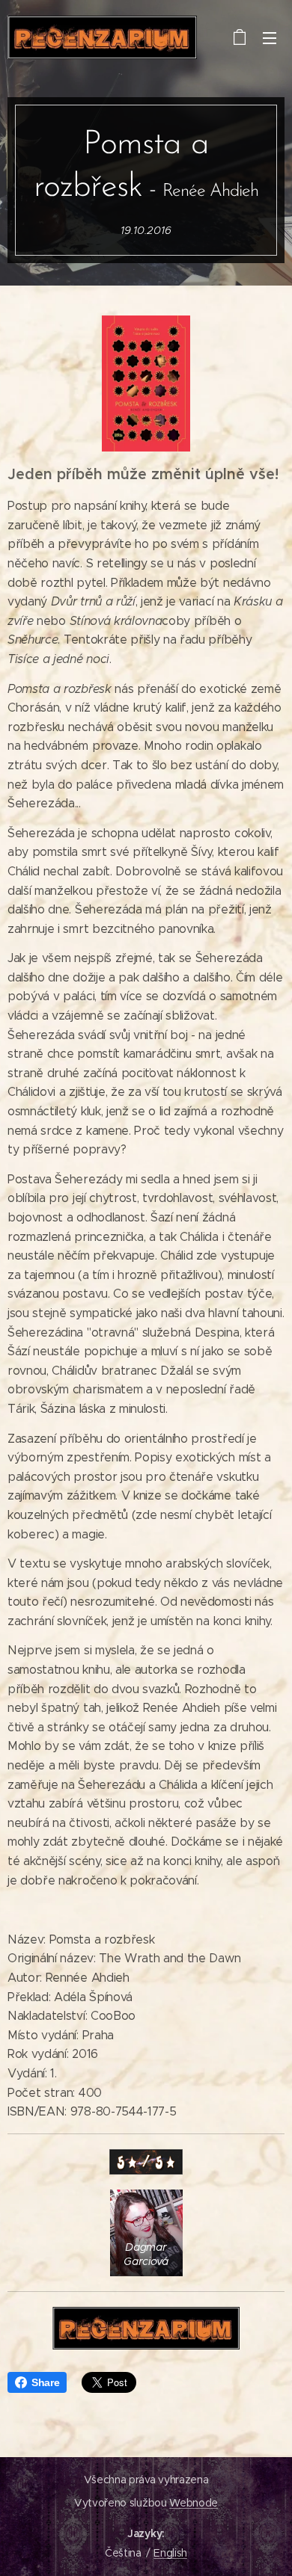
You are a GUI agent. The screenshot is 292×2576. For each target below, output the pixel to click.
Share (45, 2382)
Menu (270, 37)
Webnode (193, 2502)
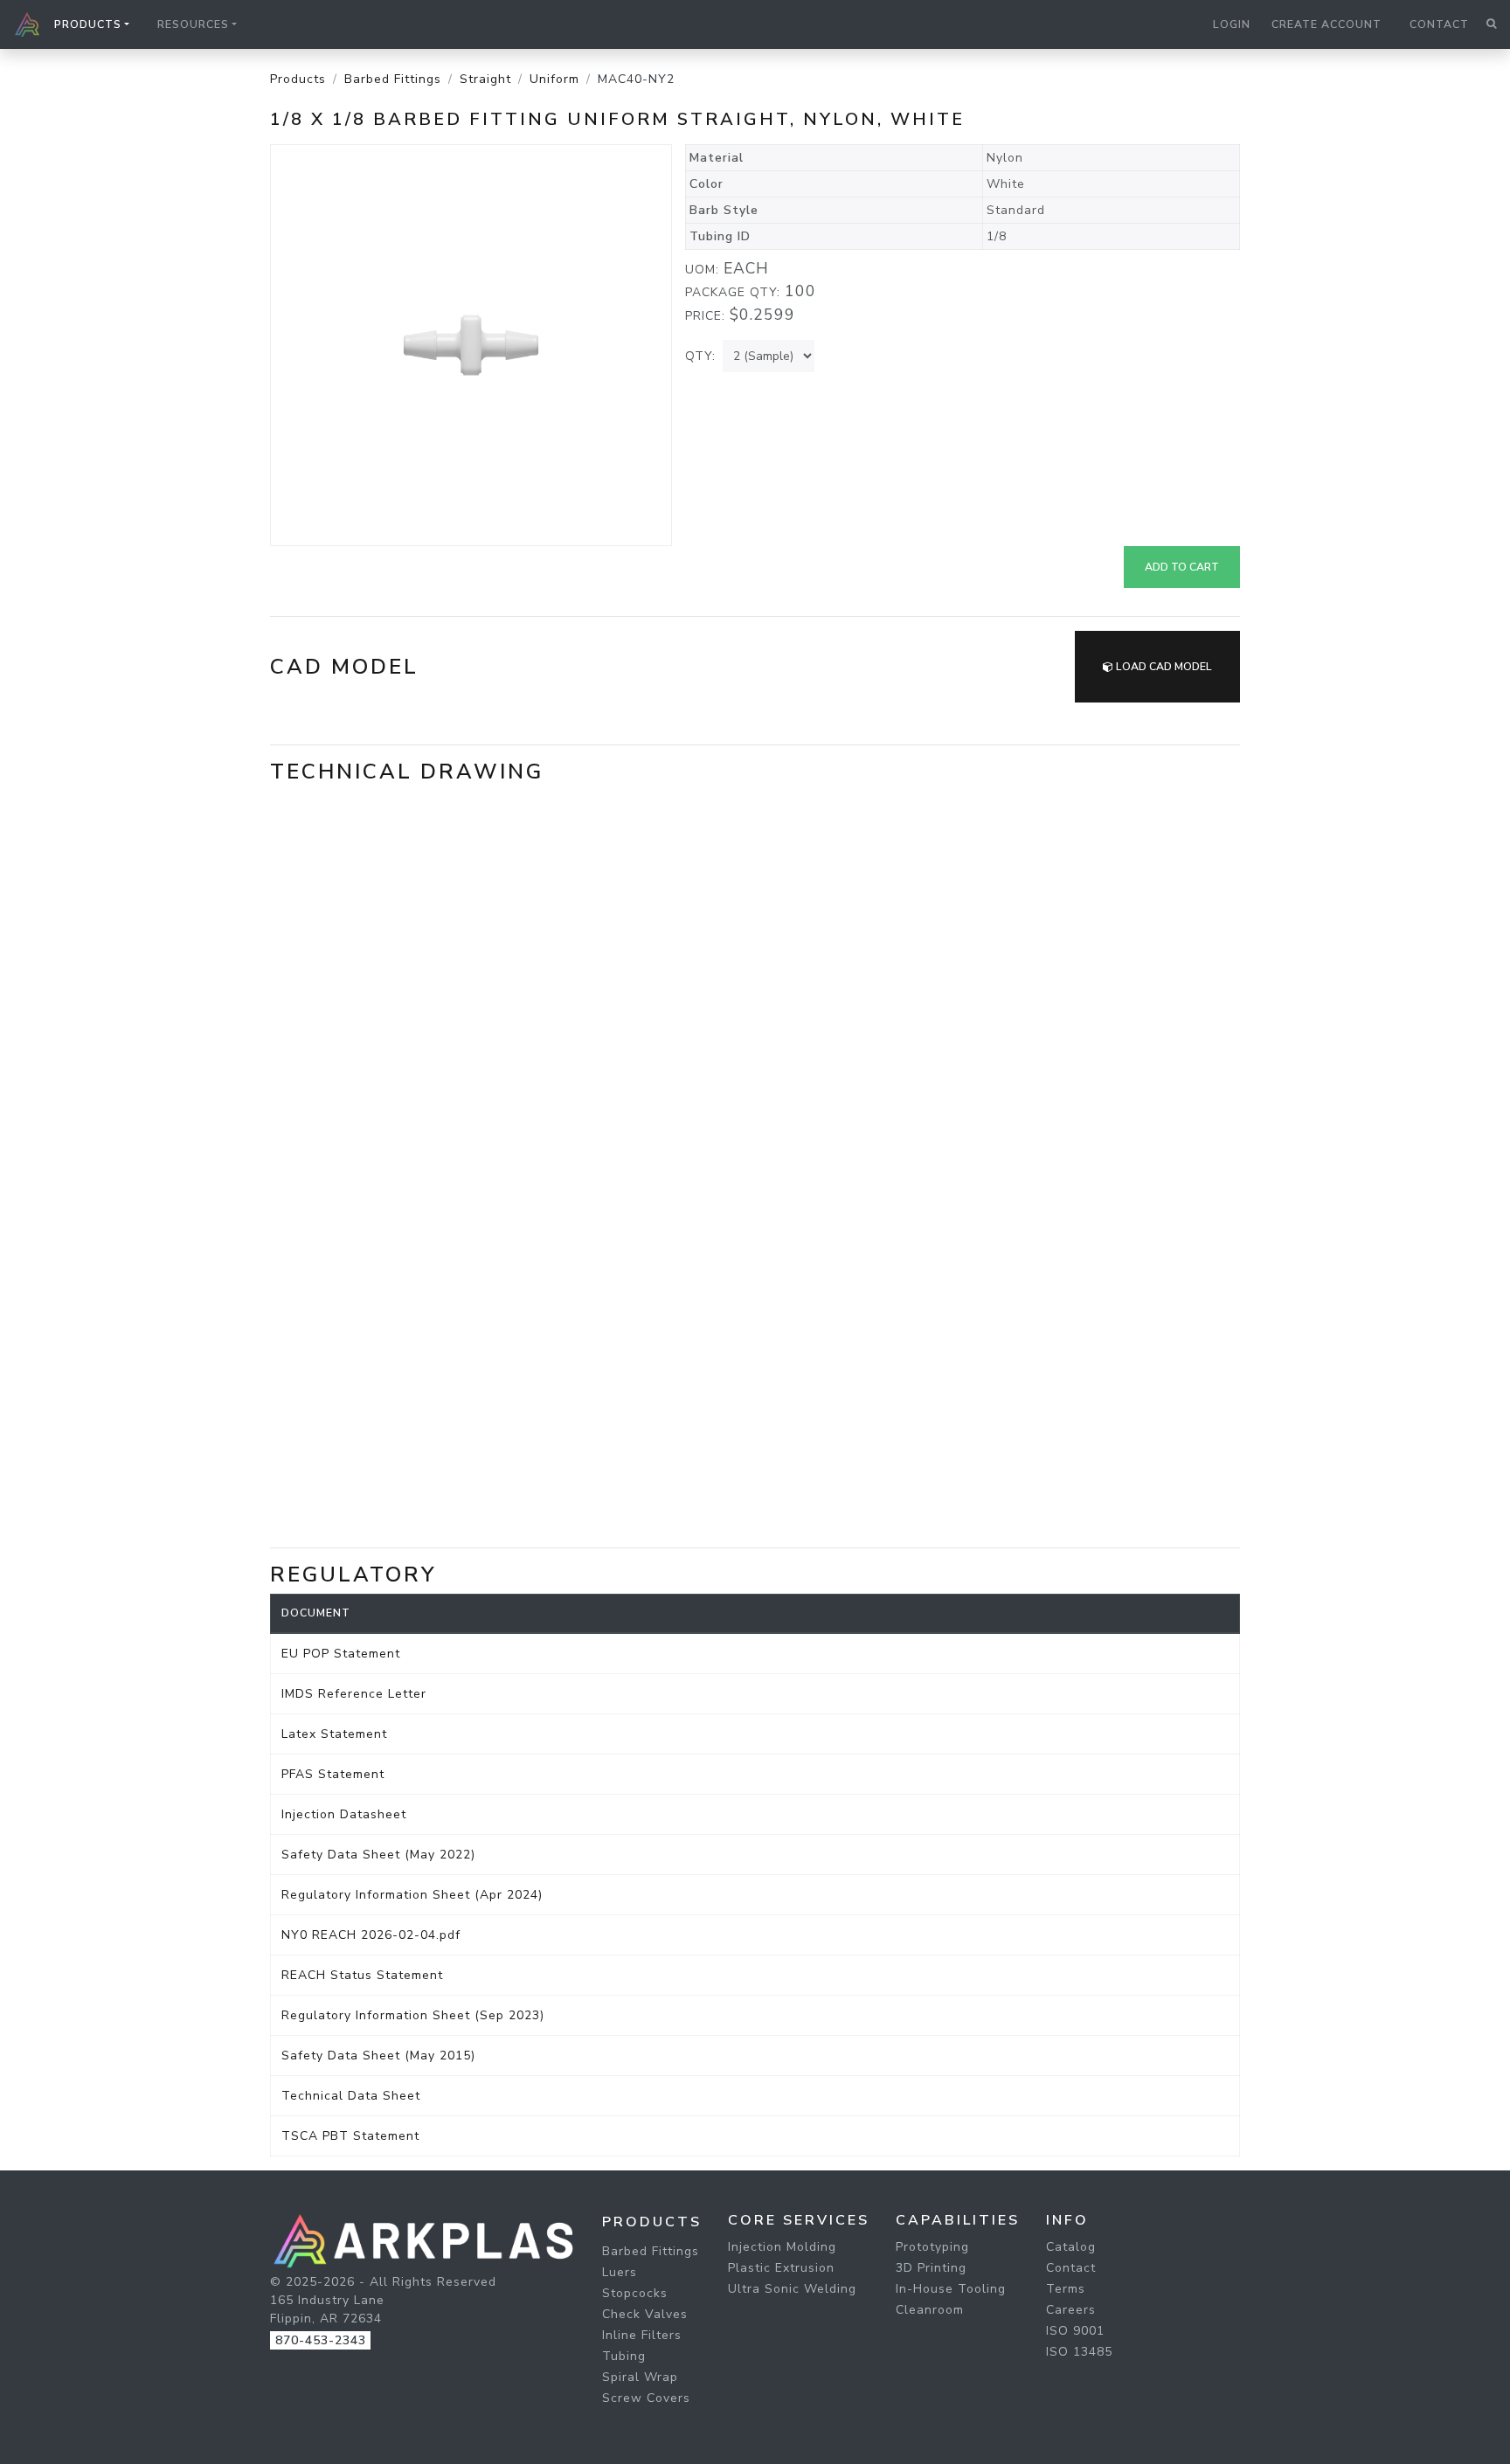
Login (1231, 24)
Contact (1439, 24)
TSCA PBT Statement (350, 2136)
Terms (1065, 2289)
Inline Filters (642, 2335)
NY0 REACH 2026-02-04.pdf (371, 1935)
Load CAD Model (1162, 667)
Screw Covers (646, 2398)
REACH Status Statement (362, 1975)
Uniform (554, 79)
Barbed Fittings (392, 79)
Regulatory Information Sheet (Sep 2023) (412, 2015)
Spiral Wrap (640, 2377)
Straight (485, 79)
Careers (1071, 2309)
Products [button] (87, 24)
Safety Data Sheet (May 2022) (378, 1854)
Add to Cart (1182, 567)
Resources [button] (193, 24)
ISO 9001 (1075, 2330)
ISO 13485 (1079, 2351)
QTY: (700, 356)
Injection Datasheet (343, 1814)
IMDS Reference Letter (353, 1693)
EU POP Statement (340, 1653)
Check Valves (645, 2314)
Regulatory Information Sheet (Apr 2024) (412, 1894)
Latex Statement (334, 1734)
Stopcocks (635, 2293)
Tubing (624, 2356)
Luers (619, 2272)
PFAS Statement (332, 1774)
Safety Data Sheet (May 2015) (378, 2055)
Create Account (1326, 24)
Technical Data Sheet (350, 2095)
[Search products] (1491, 24)
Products (298, 79)
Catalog (1071, 2247)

» **ACTIVITY**
Only a number is wanted: how many lines of the data above contain "Information"?

» **ANSWER FOR THIS EXERCISE**
2